Elle formalise le changement de paradigme des PE en 5 points :
- 1. la période d’exposition in utero est déterminante : « la période fait le poison
- 2. les effets surviennent alors que les traces directes de l’exposition ont disparu :
- 3. une exposition à plusieurs PE peut induire un effet très supérieur à celui observé pour chaque PE individuellement. C’est ce que l’on appelle l’effet cocktail.
- 4. les effets peuvent être plus forts à faible dose qu’à forte dose : la relation dose-effet suit une courbe en cloche, ce qui est en opposition avec la courbe dose-réponse linéaire habituelle
- 5. les effets des PE peuvent être transmis aux générations futures à travers les modifications épigénétiques, c’est-à-dire en perturbant l’expression des gènes.

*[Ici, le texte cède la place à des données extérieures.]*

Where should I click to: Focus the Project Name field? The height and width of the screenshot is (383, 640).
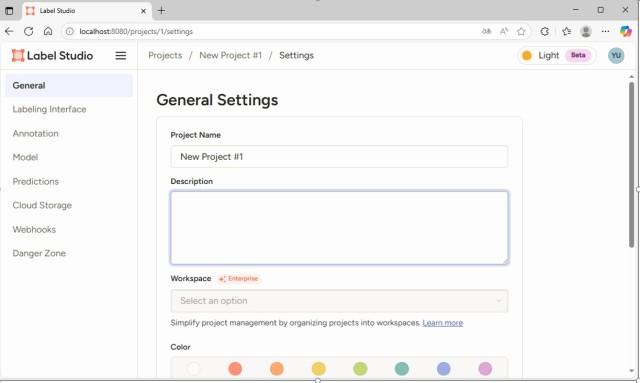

En 2012, le rapport conjoint OMS et PNUE qualifie les PE de « menace mondiale à laquelle il faut apporter une solution ». Le 2nd rapport de l’Endocrine Society estime en 2015 qu’il y a « un fort niveau de preuve au plan mécanistique et expérimental chez l’animal, et épidémiologique chez l’humain”.
Pour la profession dentaire, les conséquences sont doubles :
- L’exposition des patients et des professionnels via les produits utilisés. Les assistants dentaires, parce que très majoritairement des femmes, sont particulièrement concernés à cause de l’impact potentiel sur la fertilité et le foetus.
- La prise en compte du MIH (Hypominéralisation des Molaires et des Incisives) qui touche 15 % à 18 % des enfants de 6 à 9 ans apparaît liée à la contamination par le Bisphénol A, voire à d’autres PE.
L’enjeu pour la profession dentaire est aujourd’hui de savoir les repérer, les éliminer ou s’en protéger. Cette séance de santé publique s’inscrit dans l’objectif de réduction de l’exposition de la population figurant dans la Stratégie nationale perturbateurs endocriniens et le Plan national environnement santé des ministères de la Santé et de l’Ecologie.
- E. Diamanti- Kandarakis et al. , Endocrine- disrupting chemicals : an Endocrine Society scientific statement , Endocrine Reviews, vol. 30/4, juin 2009, p. 293-342
- WHO-UNEP « State of the science of endocrine disrupting chemicals », 2012, www.who.int
- A. C. Gore et al., « EDC-2 : the Endocrine Society’s second scientific statement on endocrine-disrupting chemicals », Endocrine Reviews, décembre 2015.